Cordilleran Section - 101st Annual Meeting (April 29–May 1, 2005)

Paper No. 7
Presentation Time: 9:00 AM-5:00 PM

ENIGMATIC EAST-WEST FABRICS IN THE TUOLUMNE BATHOLITH; IS THERE A TECTONIC SIGNIFICANCE?


ECONOMOS, Rita C., Earth Sciences, Univ of Southern California, 3651 Trousdale Parkway, ZMB 117, Los Angeles, CA 90089, ERDMANN, Saskia, Earth Sciences, Dalhousie Univ, Room 3006, Life Sciences Centre, Dalhousie University, Halifax, B3H 4J1, MEMETI, Valbone, Department of Earth Sciences, Univ of Southern California, 3651 Trousdale Parkway, SCI 117, Los Angeles, CA 90089, PATERSON, Scott, Dept. of Earth Sciences, Univ of Southern California, 3651 Trousdale Ave, Los Angeles, CA 90089-0740 and MILLER, Robert, Department of Geology, San Jose State Univ, San Jose, CA 95192-0102, economos@usc.edu

The main NW-SE striking structures of the Sierra Nevada are well known, but our mapping has revealed that E-W striking magmatic fabrics are present in nearly all phases of the Tuolumne Batholith (TB), spanning an age range of 93 Ma to 85 Ma. This magmatic fabric is ubiquitous in most units, but is locally secondary to a NW-SE magmatic foliation. To gain a better understanding of the origin and significance of the E-W fabric, we have looked for structures with similar orientations in the surrounding host rock. New structural data is presented here from the May Lake and Benson Lake pendants, which lie along the western margin of the TB. Several E-W striking structures are preserved in the May Lake pendant. The largest of these structures is a set of gentle to open upright kink folds with a 100-110 striking axial planar cleavage. Elsewhere a closely spaced, E-W striking fracture cleavage occurs. Other structures associated with N-S shortening include sets of centimeter to meter scale conjugate thrust faults and box folds with a roughly E-W bisector. These structures overprint isoclinally folded strata and axial planar cleavage, which is shown to be syn- the 102 Ma El Capitan intrusion based on the magmatic folding of late El Capitan dikes. Since the adjacent Glen Aulin (GA) Granodiorite (93 Ma) shows only local NW-SE sub-solidus deformation, these structures are bracketed between 102 Ma and the time of solidification of the GA.
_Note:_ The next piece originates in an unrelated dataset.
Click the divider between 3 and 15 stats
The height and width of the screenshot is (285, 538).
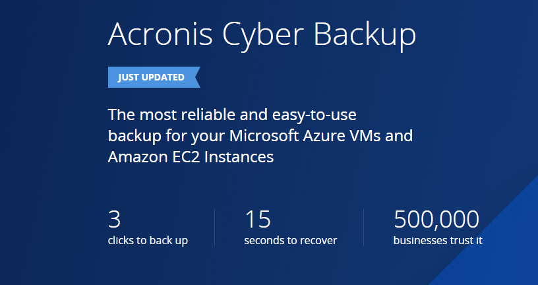pos(215,228)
Similar structures occur in the Benson Lake Pendant. This set of structures associated with N-S shortening exhibits an average strike of 060-070. These structures include the axial planes of upright gentle folds of an older foliation, and a closely spaced fracture cleavage. Sporadic thrust faults also indicate N-S shortening. Finally, locally developed crenulations with E-W axial planes are observed in the Saddlebag Lake pendant on the eastern margin of the TB.

All of these structures appear to be spatially and temporally correlated. If they are tectonically related, then there must be a N-S oriented shortening event recorded in the TB which may be related to conjugate kink structures elsewhere in the Sierra discussed by Paterson (1989). We hypothesize that these structures are related to an increment of Late Cretaceous shortening, possibly due to elastic relaxation or strain partitioning during transpression.